Work to be completed
Set down, please, the line that contains "Task: Click the Discover ResilienceIQ button" and every line that follows it to the end of the records, exactly; do not include pictures.

>>>>

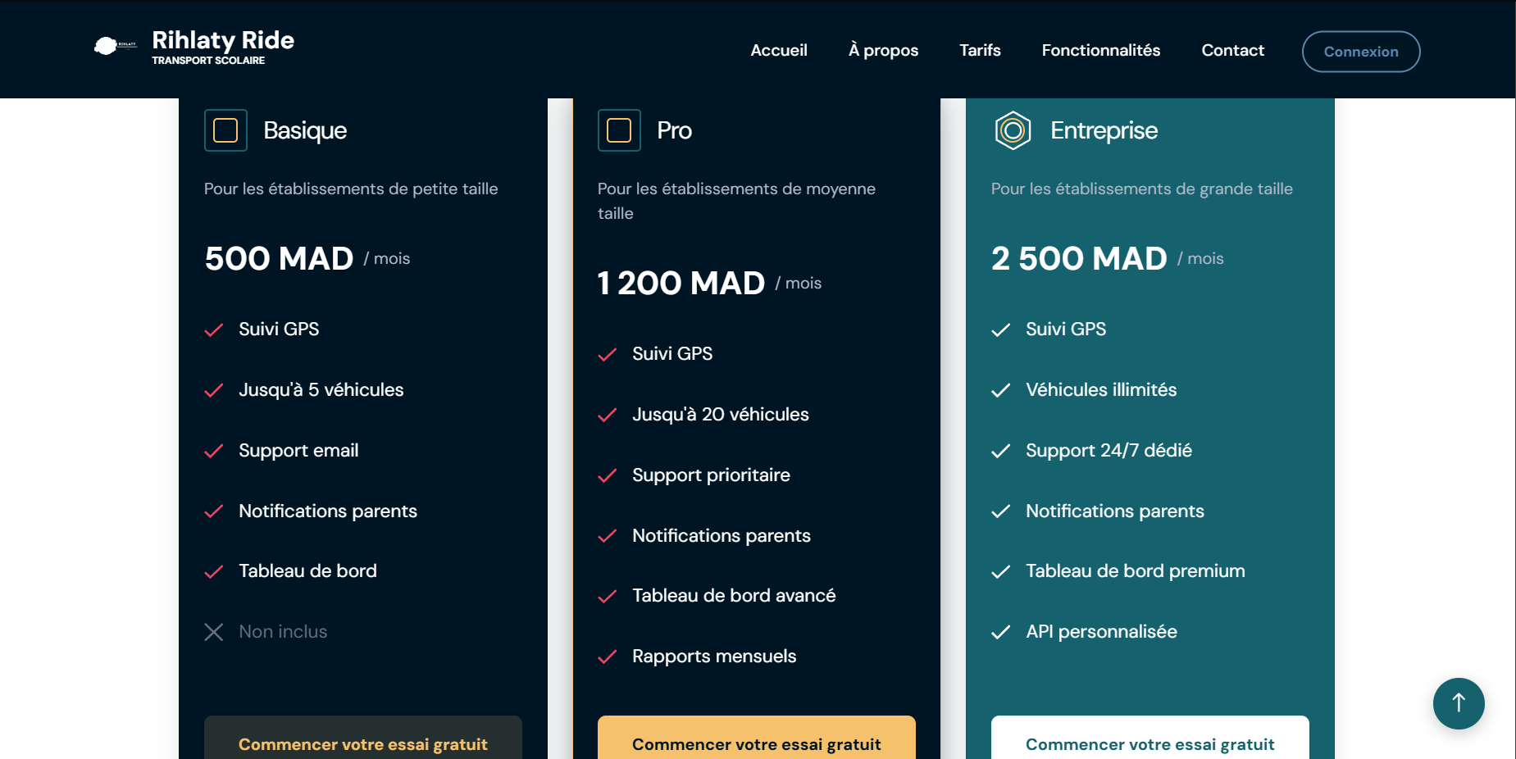Click the Entreprise hexagon icon
The height and width of the screenshot is (759, 1516).
coord(1013,130)
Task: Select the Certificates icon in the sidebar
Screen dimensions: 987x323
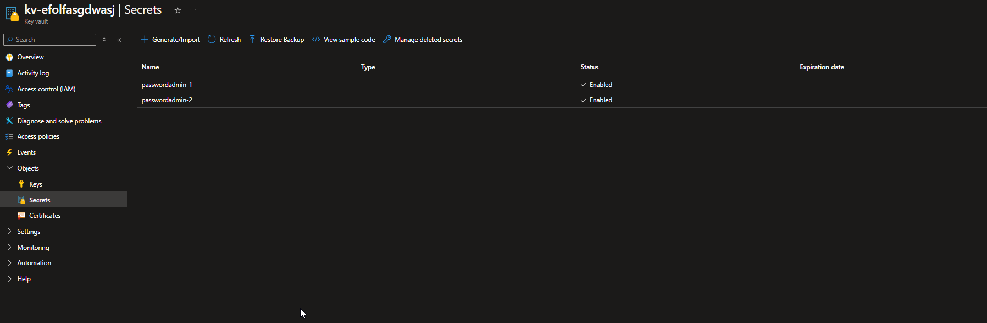Action: pos(21,216)
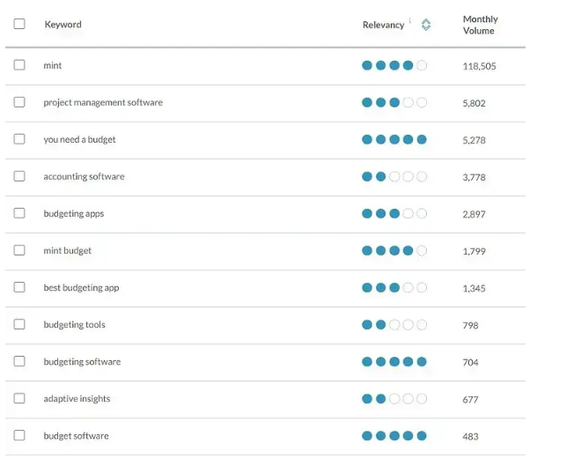This screenshot has height=473, width=566.
Task: Click the Relevancy info icon
Action: [x=410, y=21]
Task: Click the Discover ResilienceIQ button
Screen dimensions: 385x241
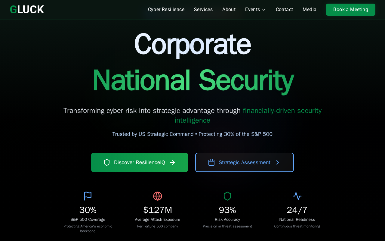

<<<<

Response below
Task: Click the Discover ResilienceIQ button
Screen dimensions: 385x241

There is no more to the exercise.